Home > mailing lists

Thread: NestedLoops over BitmapScan question

NestedLoops over BitmapScan question

From

Виктор Егоров

Date:

29 September 2012, 02:12:04

Greetings.

I have a small monitoring query on the following tables:

select relname,relpages,reltuples::numeric(12) from pg_class where relname in ('meta_version','account') order by 1;

relname | relpages | reltuples

--------------+----------+-----------

account | 3235 | 197723

meta_version | 710068 | 32561200

(2 rows)

The logical “body” of the query is:

select count(*) from meta_version where account_id in (select account_id from account where customer_id = 8608064);

I know that due to the data distribution (above customer's accounts are used in 45% of the meta_version table) I

cannot expect fast results. But I have another question.
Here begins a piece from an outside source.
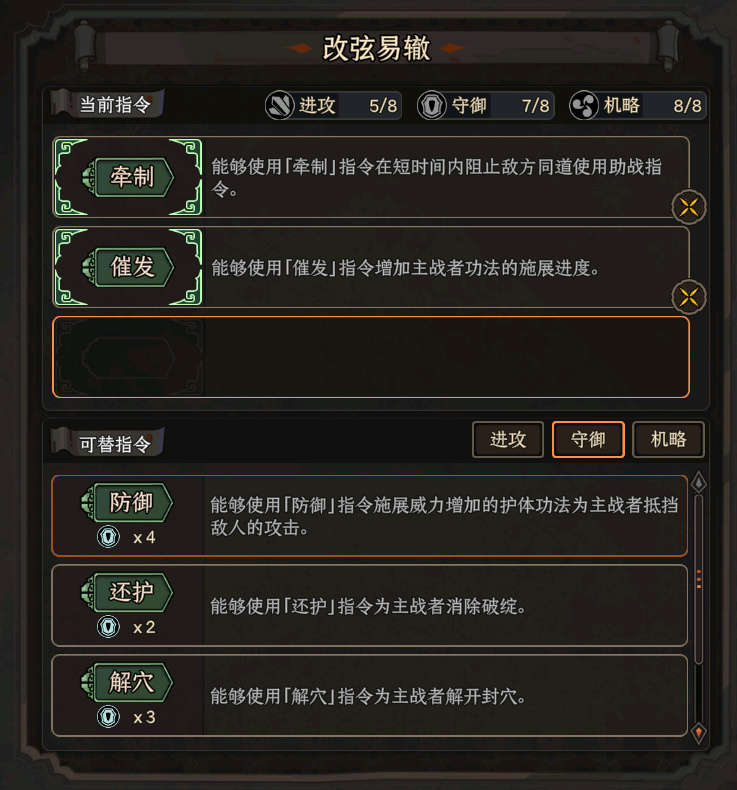Click the empty third command slot
The image size is (737, 790).
click(371, 357)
With default default_statistics_target I get the following plan:

http://explain.depesz.com/s/jri

In order to get better estimates, I've increased statistics targets to 200 for account.customer_id and meta_version.account_id.

Now I have the following plan:

http://explain.depesz.com/s/YZJ

Second query takes twice more time.

My questions are:

- why with better statistics planner chooses to do a SeqScan in favor of BitmapIndexScan inside the NestedLoops?

- is it possible to adjust this decision by changing other GUCs, perhaps costs?

- would it be correct to adjust seq_page_cost and random_page_cost based on the IOPS of the underlying disks?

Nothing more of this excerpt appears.